=== Data section ===

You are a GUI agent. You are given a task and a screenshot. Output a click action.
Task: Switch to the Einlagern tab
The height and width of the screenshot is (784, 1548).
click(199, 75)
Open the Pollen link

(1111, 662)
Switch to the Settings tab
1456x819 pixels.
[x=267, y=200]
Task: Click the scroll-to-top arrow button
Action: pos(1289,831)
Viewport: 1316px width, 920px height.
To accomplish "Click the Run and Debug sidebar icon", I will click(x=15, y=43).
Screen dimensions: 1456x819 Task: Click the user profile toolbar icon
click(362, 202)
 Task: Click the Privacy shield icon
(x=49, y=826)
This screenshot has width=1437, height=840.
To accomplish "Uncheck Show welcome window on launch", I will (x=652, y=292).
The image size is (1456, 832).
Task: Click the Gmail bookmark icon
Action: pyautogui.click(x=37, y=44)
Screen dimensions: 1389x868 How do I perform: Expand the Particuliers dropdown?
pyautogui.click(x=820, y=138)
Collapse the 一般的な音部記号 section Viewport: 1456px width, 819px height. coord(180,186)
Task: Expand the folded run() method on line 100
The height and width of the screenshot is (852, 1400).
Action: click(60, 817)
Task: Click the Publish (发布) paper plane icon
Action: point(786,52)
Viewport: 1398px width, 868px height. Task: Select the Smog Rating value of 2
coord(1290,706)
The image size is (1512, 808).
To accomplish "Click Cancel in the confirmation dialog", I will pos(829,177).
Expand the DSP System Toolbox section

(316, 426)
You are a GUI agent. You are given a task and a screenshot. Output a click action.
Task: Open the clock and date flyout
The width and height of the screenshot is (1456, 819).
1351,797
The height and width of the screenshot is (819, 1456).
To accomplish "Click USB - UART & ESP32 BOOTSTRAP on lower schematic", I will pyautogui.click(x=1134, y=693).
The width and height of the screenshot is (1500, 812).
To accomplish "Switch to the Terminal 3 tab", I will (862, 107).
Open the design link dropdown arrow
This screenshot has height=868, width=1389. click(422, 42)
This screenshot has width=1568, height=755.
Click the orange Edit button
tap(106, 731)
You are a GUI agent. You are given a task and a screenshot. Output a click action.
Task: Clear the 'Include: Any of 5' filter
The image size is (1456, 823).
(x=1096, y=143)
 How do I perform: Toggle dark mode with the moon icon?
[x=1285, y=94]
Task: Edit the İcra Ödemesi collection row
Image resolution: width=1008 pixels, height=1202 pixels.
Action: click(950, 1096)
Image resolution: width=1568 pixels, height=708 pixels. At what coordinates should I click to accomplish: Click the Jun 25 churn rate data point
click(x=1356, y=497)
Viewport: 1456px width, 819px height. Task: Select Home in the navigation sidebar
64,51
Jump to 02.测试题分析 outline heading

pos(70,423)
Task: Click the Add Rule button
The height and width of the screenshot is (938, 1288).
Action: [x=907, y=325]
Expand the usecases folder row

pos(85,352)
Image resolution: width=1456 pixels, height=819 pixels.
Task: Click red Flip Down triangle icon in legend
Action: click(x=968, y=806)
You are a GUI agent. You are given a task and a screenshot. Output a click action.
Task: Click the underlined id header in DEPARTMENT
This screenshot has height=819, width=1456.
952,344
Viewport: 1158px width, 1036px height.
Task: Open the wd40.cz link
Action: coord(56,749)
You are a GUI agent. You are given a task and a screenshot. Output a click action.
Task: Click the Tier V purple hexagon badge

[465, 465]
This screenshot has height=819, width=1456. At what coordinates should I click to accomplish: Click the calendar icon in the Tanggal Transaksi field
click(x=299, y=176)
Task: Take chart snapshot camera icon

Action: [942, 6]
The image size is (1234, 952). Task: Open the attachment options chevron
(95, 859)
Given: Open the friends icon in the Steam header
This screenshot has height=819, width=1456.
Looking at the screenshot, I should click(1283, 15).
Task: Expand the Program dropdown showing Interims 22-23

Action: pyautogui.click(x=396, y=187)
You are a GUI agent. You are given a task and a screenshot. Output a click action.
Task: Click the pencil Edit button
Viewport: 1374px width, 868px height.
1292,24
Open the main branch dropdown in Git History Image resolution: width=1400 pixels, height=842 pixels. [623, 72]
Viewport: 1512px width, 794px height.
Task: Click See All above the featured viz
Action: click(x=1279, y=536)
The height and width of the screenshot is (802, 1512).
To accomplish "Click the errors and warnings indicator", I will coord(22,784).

===

▸ **What to do**: Print, exactly as they appear above, the lines running from the one with "The image size is (1234, 952)." through the final line.

▸ **Response below**:
The image size is (1234, 952). Task: Open the attachment options chevron
(95, 859)
Given: Open the friends icon in the Steam header
This screenshot has height=819, width=1456.
Looking at the screenshot, I should click(1283, 15).
Task: Expand the Program dropdown showing Interims 22-23

Action: pyautogui.click(x=396, y=187)
You are a GUI agent. You are given a task and a screenshot. Output a click action.
Task: Click the pencil Edit button
Viewport: 1374px width, 868px height.
1292,24
Open the main branch dropdown in Git History Image resolution: width=1400 pixels, height=842 pixels. [623, 72]
Viewport: 1512px width, 794px height.
Task: Click See All above the featured viz
Action: click(x=1279, y=536)
The height and width of the screenshot is (802, 1512).
To accomplish "Click the errors and warnings indicator", I will coord(22,784).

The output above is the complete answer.